An ongoing dialogue on HIV/AIDS, infectious diseases,
February 26th, 2017
Improving Outcomes with ID Consultation: Three More Papers For the Collection
Several years ago, one of my very brilliant colleagues posed an interesting question.
Why do ID specialists even exist?
“After all,” he said in an accent that happens to be a distinctive mix of several former British colonies. “There is nothing we do that other doctors couldn’t also do, provided they had the motivation.”
He had a point — with no required endoscopic tool, special catheter, expensive imaging device, or other arcane gizmo, the basics of ID clinical practice are available to everyone:
- Take a careful history. And I mean careful. Read this.
- Do a targeted exam. Self explanatory.
- Meticulously review the available data. OK, obsessively review it, to the point of almost meeting DSM criteria. Turn out the lights when you’re done, it’s getting late.
- Communicate with everyone. Go to radiology and review the films. Look at the ECHO with the cardiologists. Ask the surgeons what they saw in the OR, what they did, and why. Use your friends in the microbiology lab to make you look smart — same with the pathologist who interpreted that biopsy. Call the referring doctors to get their thoughts. Get permission to check with the wife or husband or sister or brother or son or daughter or friend about what they think is going on. If it’s some obscure infection, reach out to the local/national/international expert and find out what he or she would do. Folks, this stuff is gold.
- Put it all together. Voila, the assessment. Say what you think is going on, and why. Use all your internal medicine training, because not everyone with a fever or an elevated white blood count has an infection, not everyone with a red leg has cellulitis. Best if these impressions are relayed directly — in spoken words — to the consulting clinicians, and then concisely summarized in the note.
- Make clear recommendations. Start with the diagnostic tests, then the therapeutic recommendations. Put it in list form to make it easy to follow.
- Collect your big paycheck. Kidding.
Back to my colleague’s point — any clinician could do these things.

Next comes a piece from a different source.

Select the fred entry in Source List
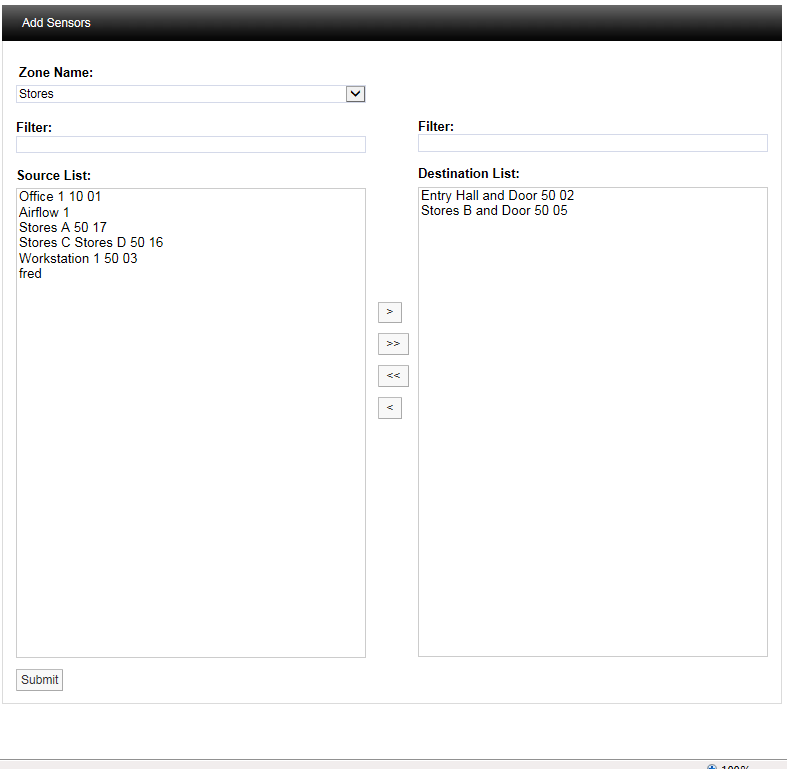787x769 pixels. (x=31, y=274)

But since items #1-6 above are our standard operating procedure, and we want to justify our existence, there’s a growing body of literature that correlates care provided by ID doctors with better outcomes.
And recently we have three more to add to the pile:
- Infectious diseases specialist management improves outcomes for outpatients diagnosed with cellulitis in the emergency department. That’s the title of the paper, which sums up the findings nicely. In more detail, ID care was associated with lower likelihood of recurrence, of hospitalization, and receipt of less empiric broad-spectrum therapy. And here’s a bonus — the ID consultants “identified cellulitis mimickers allowing for care of the true issue.” Love that.
- The more ID doctors living in a region, the more likely a patient will avoid amputation for diabetic foot ulcers. I like the fact that the authors used “geographic density” of ID doctors, as this accounts for both formal ID consults and the informal advice given to clinicians, something we do frequently. How to summarize this benefit? Here’s one amusing way:
- In cryptococcal infection, ID consultation is associated with improved survival. In this retrospective cohort of non-HIV related cryptococcal disease, mortality was 27% for those with ID consultation, versus 45% for those without — even though patients with ID consults had a higher fungal burden and were more likely to have CNS disease. (Quick query — given the inevitable complexity of cryptococcosis, can you imagine not wanting an ID consult? Jeeze.)
A couple of final thoughts about these studies.
First, note that these three papers span very different aspects of ID cases — the routine (cellulitis), the common but complex (diabetic foot ulcers and osteomyelitis), and the rare but life-threatening (cryptococcal disease).
Second — aren’t we’re lucky to have have such a diverse, interesting field?
Hey, it’s Oscar Night! Miss this guy:
[youtube https://www.youtube.com/watch?v=AH46OAmKNCw&w=560&h=315]
Agree. And yet– are we convincing more internal medicine residents to join ID?
Thank you (again) for another wonderful post. Wednesday is the first day of our first year ID fellows, so with your permission I plan to read both posts aloud (this one and the “careful history”).
Let us hope this generation will be a good one!
More and more, I think I should have been an ID doc. I will have to settle for living the life vicariously through Paul’s posts.
Again, wisdom from the consummate physician!